Hi all — looking for help diagnosing what looks like a Vercel edge-POP cert sync issue for csvmoney.com
Symptom
HTTPS to csvmoney.com fails with ERR_SSL_PROTOCOL_ERROR from residential ISPs (verified from US, UK, Canada, Japan, Spain via locabrowser.com — all show “no response available”). But works fine from datacenter probes (uptrends.com geo-test returns 200 in 0.1-0.8s from Seattle, Vancouver, NY, LA, Montreal, Tampa, San Diego, Honolulu, Guadalajara).
From my own machine: home Wi-Fi fails, phone hotspot works.
openssl handshake fails with:
error:0A00010B:SSL routines:tls_validate_record_header:wrong version number
SSL handshake has read 5 bytes and written 1470 bytes
No peer certificate is presented. Same Vercel anycast IPs (216.198.79.x / 64.29.17.x) successfully serve other domains on my account (nycpropertyintel.com) from the SAME affected network paths.
State on my side
vercel certs lsshows 4 valid certs for csvmoney.com (ages 2d, 3d, 63d, 64d) — none being served at affected POPs- Vercel dashboard shows csvmoney.com → “Valid Configuration”
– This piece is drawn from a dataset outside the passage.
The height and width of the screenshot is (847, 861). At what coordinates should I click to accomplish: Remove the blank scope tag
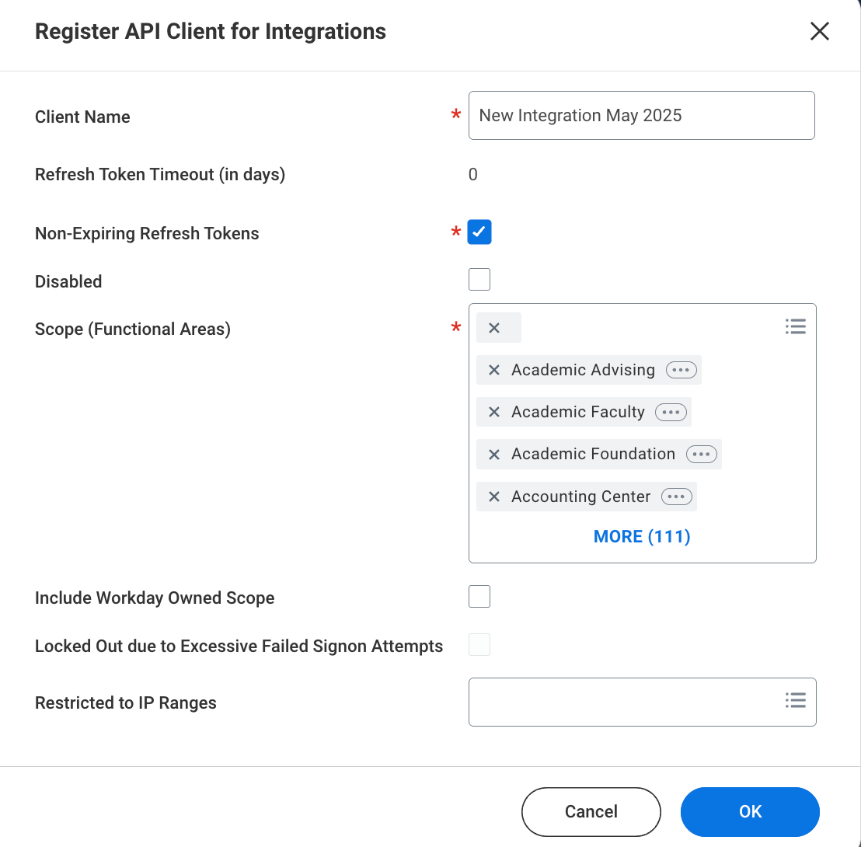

vercel domains inspect csvmoney.comreportsProjects: [empty](dashboard/API state appears to disagree)- Production deployment is “Ready” (dpl_3PF7Z7PD1iB4cK5LhWbAPqggsRYe)
What I’ve tried
- Force redeploy via
vercel redeploy— completed, no change - Remove + re-add domain via dashboard Domains page — no change
- Clicked “Refresh” on domain — no change
- Verified DNS resolves correctly to Vercel anycast
Hypothesis
This looks like an edge POP cert binding desync — some POPs have the cert, others don’t, and which POP a visitor hits depends on BGP routing (so residential ISPs hit broken POPs, datacenters hit working ones).
Has anyone seen this pattern before? Is there a way to force a global cert resync from the Hobby plan, or is this strictly something Vercel staff has to do on their side?